Isso implica dizer que cabe ao ser humano ser capaz de continuar a obra criativa de Deus. E essa ação ocorre em várias frentes: produzindo/realizando aquilo que ainda falta no mundo ou facilitando o acesso aos benefícios que já existem. Pode ser ajudando a fazer com que todos tenham plenitude de saúde; criando melhores condições de existência e convivência; criando as condições para otimizar as relações entre as pessoas; disponibilizando moradia e alimento para todos; auxiliando no desenvolvimento intelectual de todos…

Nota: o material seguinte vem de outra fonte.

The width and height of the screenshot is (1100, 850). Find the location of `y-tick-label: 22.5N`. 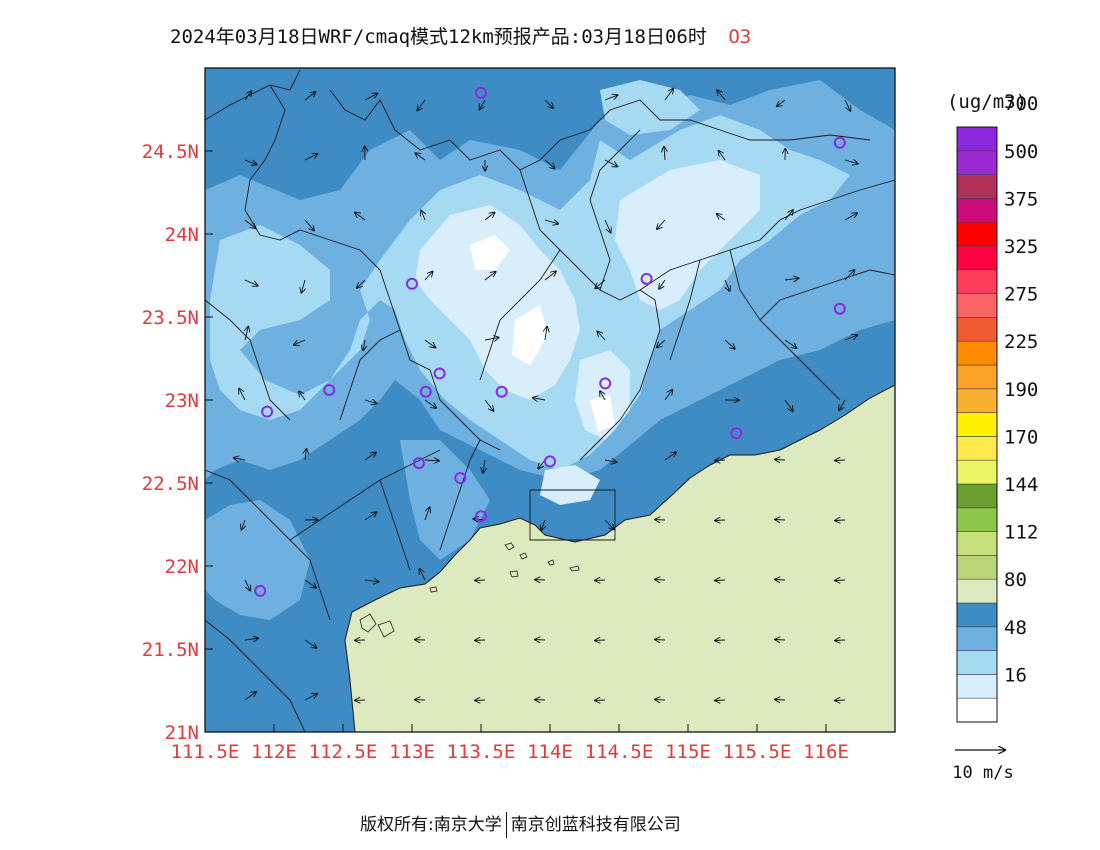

O que leva à conclusão de que enquanto uma só pessoa estiver sofrendo; uma só pessoa estiver passando fome; uma só pessoa não tiver acesso às excelências dos avanços da ciência… enquanto houver uma só pessoa em situação de exclusão social, econômica...; enquanto não houver respeito entre as pessoas; enquanto uns mantiverem situações de exploração de outras pessoas, o plano/projeto de Deus permanecerá traído pelos seres humanos, pois a vida não está sendo abundante! E se esses, e outros, benefícios não estiverem disponíveis a todos, a Igreja não terá cumprido sua missão e os membros dessa assembleia cristã ainda estarão em débito, pelo menos parcialmente, com a fé que professam.

E dá para se dizer mais, a respeito dessa profissão de fé em Deus e na Igreja. Permanecendo a situação em que alguns têm muito enquanto muitos têm pouco, o plano/projeto de Deus está sendo traído. E não se trata apenas de possuir, mas principalmente de usufruir. Aquele que possui muito e retem suas pesses de forma egoística e/ou procurando concentrar ainda mais, esse está impedindo a implantação do plano de Deus. O que alguns tem a mais do que o necessário para sua vida plena e digna é o que falta para a plenitude e dignidade da vida de muitos.

E qual o ponto de partida para a construção da sociedade plena na qual se possa dizer que a vida plena está ao alcance de todos? A inclusão dos excluídos: “quando fizestes a um destes pequeninos foi a mim que o fizestes.” (Mt 25,40). A Vida Plena proposta pelo Senhor começa com a inclusão dos excluídos, no processo histórico da Igreja e se concretiza na Parusia quando da manifestação definitiva do Reino prefigurado pela ação eclesial na medida que promove a vida plena.